Strand makes the following claim for Stevens's description of writing the poem: "This is as precise a statement of what is referred to as 'the creative process' as I have ever read."
    Clearly, the influence of Wallace Stevens on Mark Strand's poetry and poetic process has been present since Strand first decided to pick poetry as his profession.  In his "Introduction to The Best American Poetry 1991," Strand recounts an incident in 1957, when he was "home on vacation from art school" and talking with his mother about the future.  Apparently disappointed with Strand's wish to be a poet, his mother tells him it would be "wiser for [him] to become a doctor or a lawyer."  Strand writes:

        My mother is concerned that I shall suffer needlessly.  I tell her that the
        pleasures to be gotten from poetry far exceed those that come with wealth
        or stability.  I offer to read her some of my favorite poems by Wallace
        Stevens.  I begin "The Idea of Order at Key West."  In a few minutes, my
        mother's eyes are closed and her head leans to one side.  She is asleep in
        her chair.

Fortunately, Strand remained undeterred by his mother's reaction to his selection of writing poetry as a vocation.  Later in the essay Strand reports it is 1965, after his mother's death and his first collection of poems has been published, and his father, though like the mother not "a reader of poems," reads his son's book.

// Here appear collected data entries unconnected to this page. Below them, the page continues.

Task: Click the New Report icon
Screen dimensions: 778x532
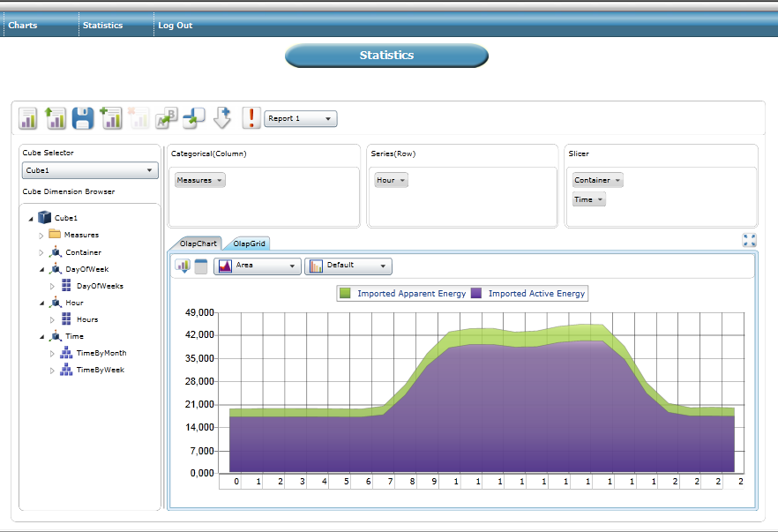Action: (x=28, y=118)
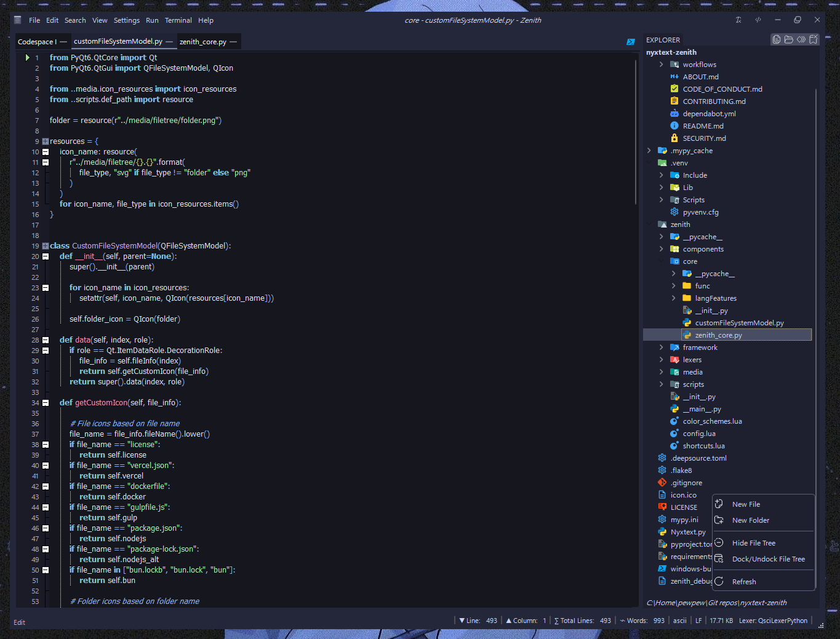Click the green run arrow beside line 1
840x639 pixels.
[27, 57]
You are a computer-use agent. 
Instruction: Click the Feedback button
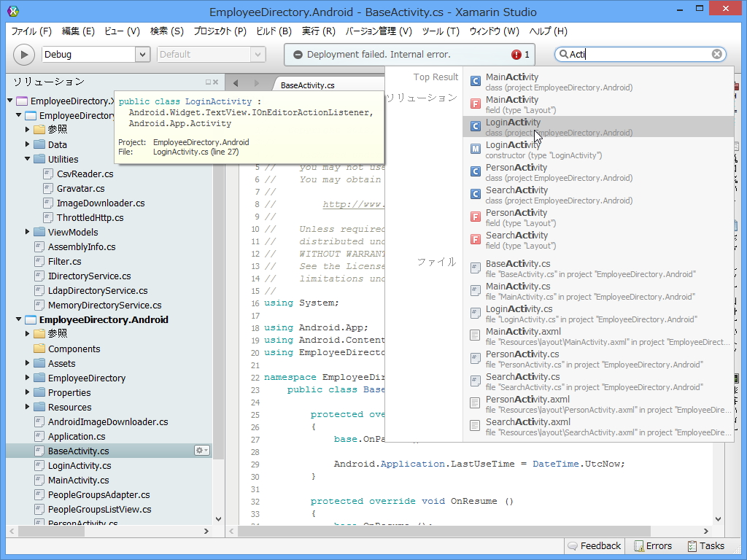click(594, 545)
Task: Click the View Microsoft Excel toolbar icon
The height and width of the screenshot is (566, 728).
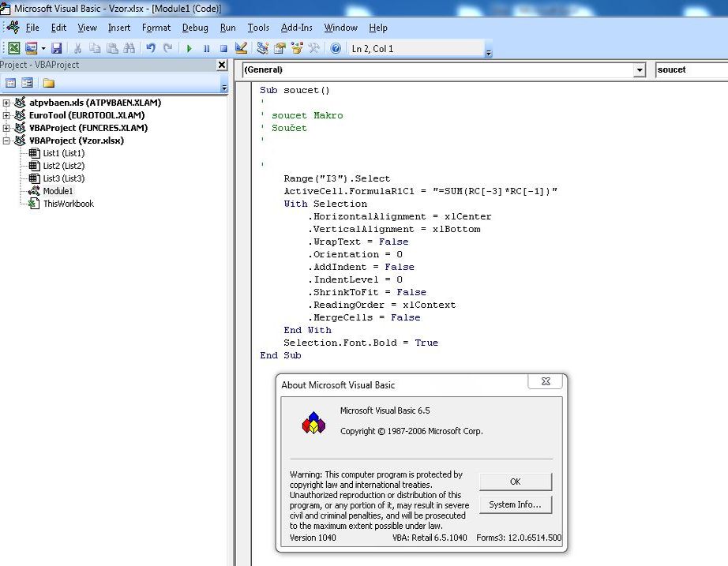Action: 14,48
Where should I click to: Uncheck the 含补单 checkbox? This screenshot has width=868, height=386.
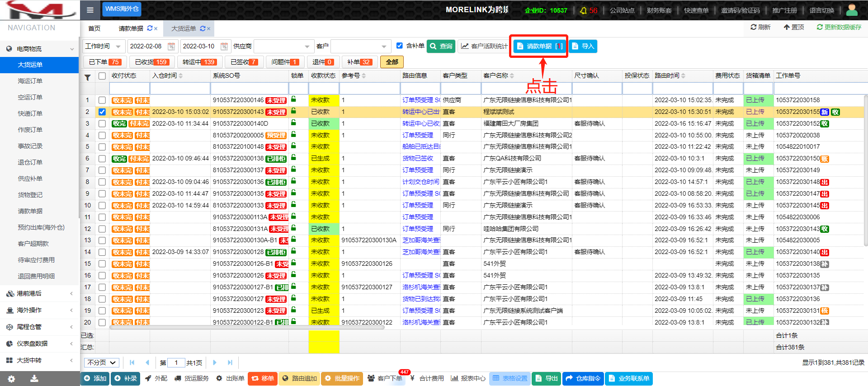399,46
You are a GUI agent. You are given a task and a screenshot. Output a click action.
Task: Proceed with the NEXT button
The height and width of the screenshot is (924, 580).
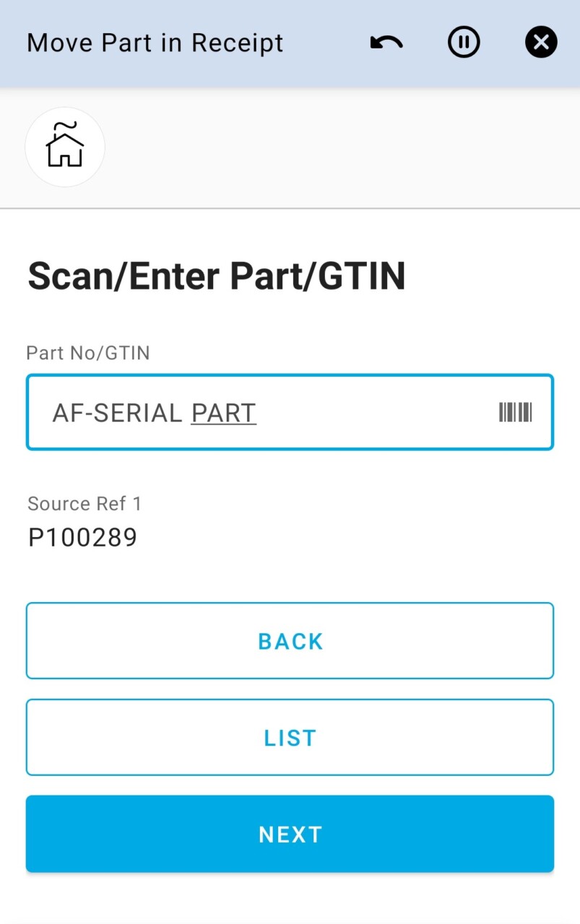(290, 834)
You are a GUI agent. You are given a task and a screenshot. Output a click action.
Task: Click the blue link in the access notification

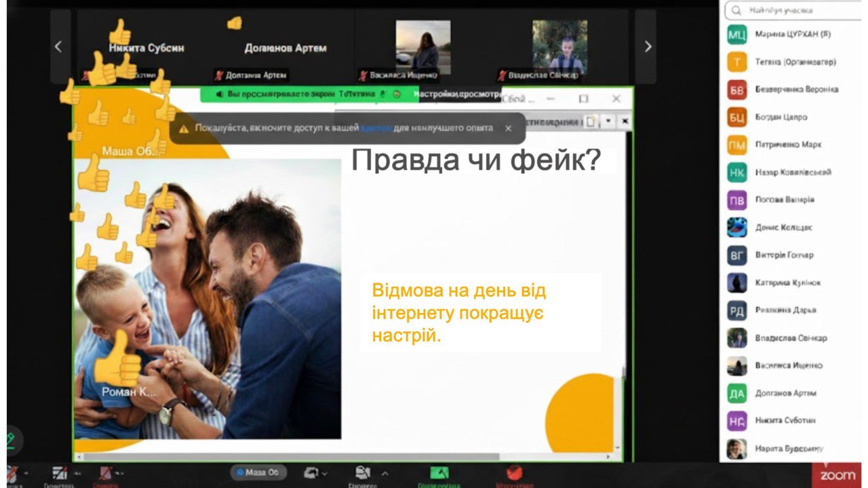[x=372, y=127]
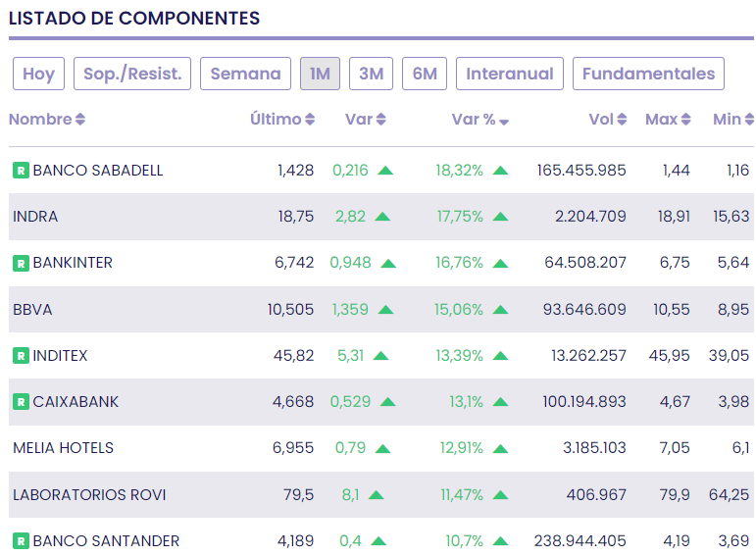Select the 3M period tab
Image resolution: width=756 pixels, height=556 pixels.
pyautogui.click(x=371, y=74)
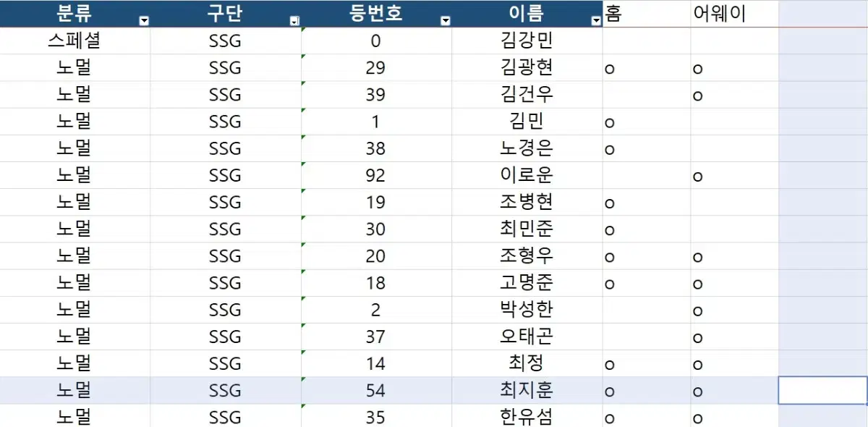Image resolution: width=868 pixels, height=427 pixels.
Task: Open the 등번호 column filter dropdown
Action: 446,21
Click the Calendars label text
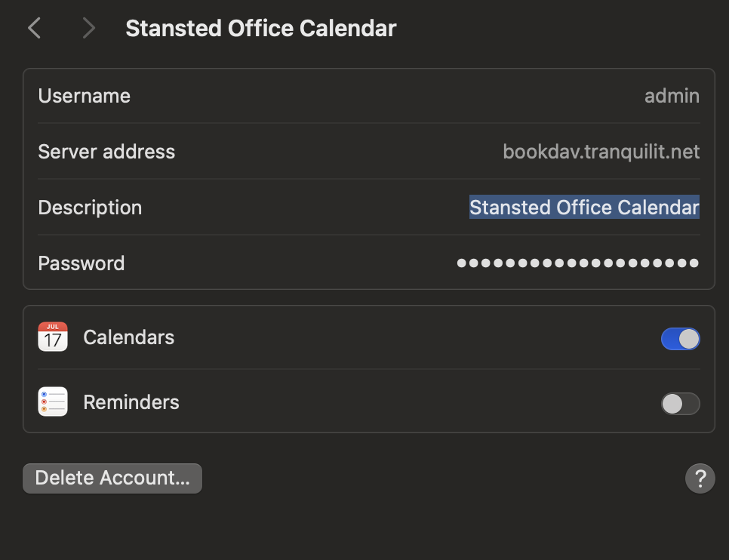This screenshot has width=729, height=560. click(x=128, y=337)
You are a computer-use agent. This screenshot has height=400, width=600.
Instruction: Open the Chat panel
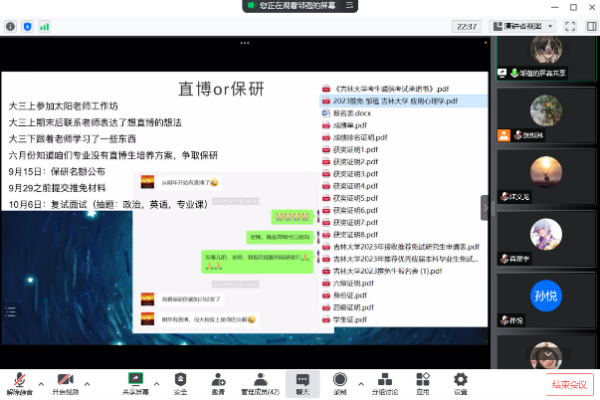pyautogui.click(x=302, y=380)
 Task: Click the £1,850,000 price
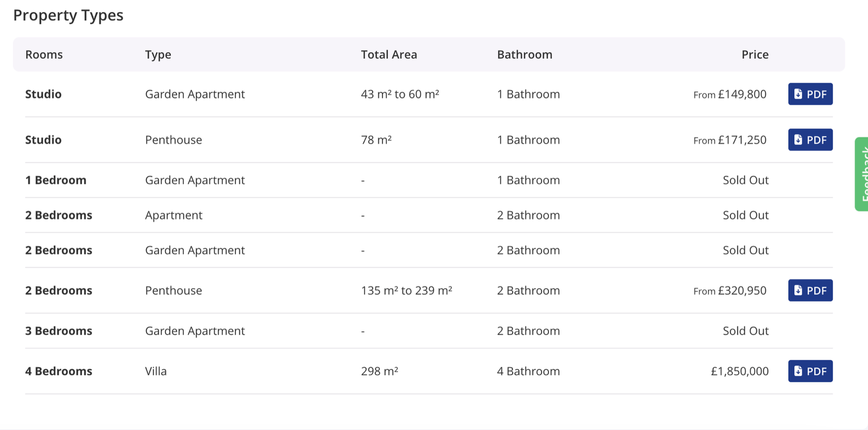739,371
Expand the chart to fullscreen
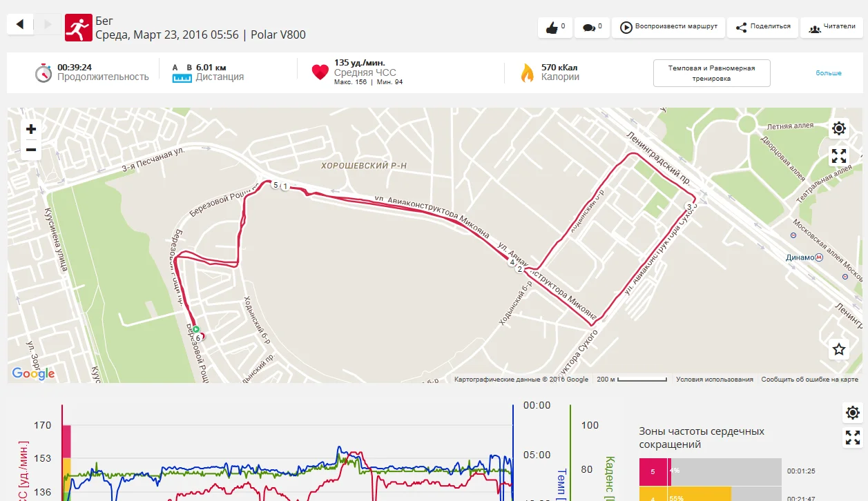The image size is (868, 501). point(853,438)
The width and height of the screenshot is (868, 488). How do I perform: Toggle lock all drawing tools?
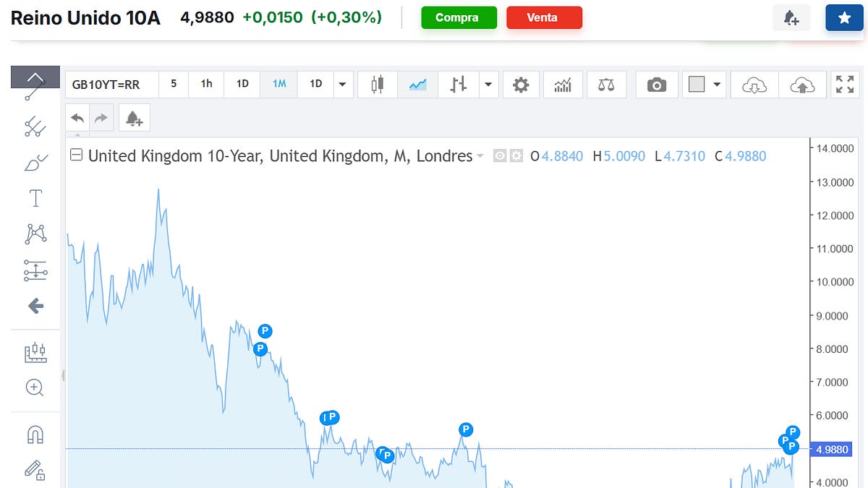[x=35, y=471]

        I am moved.  The image of my father pondering what I have written fills me
        with unutterable joy.  He wants to talk to me about the poems·.  The ones
        that mean most are those that speak for his sense of loss following my mother's
        death.  They seem to tell him what he knows but cannot say.  They tell him
        in so many words what he is feeling.  They bring him back to himself.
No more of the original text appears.